John Dryden was a professional writer, substantially dependent for most of his life on the proceeds of his pen. His official posts as Poet Laureate and Historiographer Royal to Charles II and James II brought him prestige and some financial rewards. And he received occasional largesse from aristocratic patrons. But the bulk of his income was derived, in his earlier years, from his theatrical work, and, in later life, from the volumes of miscellany poems and classical translations published by his ‘bookseller’, Jacob Tonson. Most of Dryden's writing may thus be described as ‘occasional’ in nature, having been written in direct reponse to contemporary events, circumstances, and commissions, or to meet urgent performance or publication deadlines.
But Dryden's earlier critics and anthologists, while never underestimating the effect of local contingency on his work, believed that Dryden's mental and imaginative ‘world’ was never straightforwardly identifiable with the world of events, personalities, and allegiances in which he conducted his daily life. Nor were his conceptual, aesthetic, or emotional assumptions limited to those of Restoration England. Dryden was a writer of wide reading, broad cultural sympathies, and large philosophical and imaginative capacities. Within a largely bespoke literary œuvre he had managed to address questions of extensive and permanent concern, in ways that spoke far beyond his immediate polemical or commercial purposes. And he had done this in verse and prose that was remarkable for its rhythmical energy, argumentative subtlety, and imaginative vividness.
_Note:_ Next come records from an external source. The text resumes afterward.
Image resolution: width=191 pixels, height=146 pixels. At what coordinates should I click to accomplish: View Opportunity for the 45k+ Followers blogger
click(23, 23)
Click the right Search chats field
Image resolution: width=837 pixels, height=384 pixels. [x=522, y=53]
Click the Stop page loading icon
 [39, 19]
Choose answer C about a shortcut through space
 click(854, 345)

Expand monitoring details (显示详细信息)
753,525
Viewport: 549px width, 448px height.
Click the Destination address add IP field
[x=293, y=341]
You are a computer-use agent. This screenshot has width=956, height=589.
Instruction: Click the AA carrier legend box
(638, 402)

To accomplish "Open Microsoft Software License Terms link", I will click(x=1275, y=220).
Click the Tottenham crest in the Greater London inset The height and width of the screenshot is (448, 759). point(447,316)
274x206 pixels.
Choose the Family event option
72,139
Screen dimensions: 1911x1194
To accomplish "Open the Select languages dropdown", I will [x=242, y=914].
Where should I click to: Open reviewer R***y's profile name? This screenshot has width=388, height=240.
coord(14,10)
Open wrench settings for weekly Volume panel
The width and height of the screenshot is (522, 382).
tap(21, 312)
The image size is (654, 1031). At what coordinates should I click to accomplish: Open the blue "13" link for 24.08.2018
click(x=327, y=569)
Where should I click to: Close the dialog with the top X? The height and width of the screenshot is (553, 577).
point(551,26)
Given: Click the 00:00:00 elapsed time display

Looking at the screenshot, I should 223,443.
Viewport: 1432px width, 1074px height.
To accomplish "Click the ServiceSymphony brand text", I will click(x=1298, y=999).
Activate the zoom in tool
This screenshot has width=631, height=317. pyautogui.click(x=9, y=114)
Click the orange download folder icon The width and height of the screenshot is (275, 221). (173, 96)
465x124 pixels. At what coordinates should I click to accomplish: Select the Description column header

Much of the best recent scholarship on Dryden has been primarily contextual in its emphasis, mapping in great detail the relations between his work and the political, religious, and literary events, personalities, and ideas of his time. Such commentary has substantially enhanced our knowledge of the circumstances in which Dryden's work was composed and received, and deserves the gratitude of every student of the poet. Its focus, however, has sometimes obscured the ways in which Dryden was far more than merely a ‘man of his times’, and his imaginative sympathies far more widely ranging than his public career might suggest. Dryden's responses to the world around him constantly overlapped and intersected in complex ways with the imaginative worlds that he encountered in his reading and inner reflection.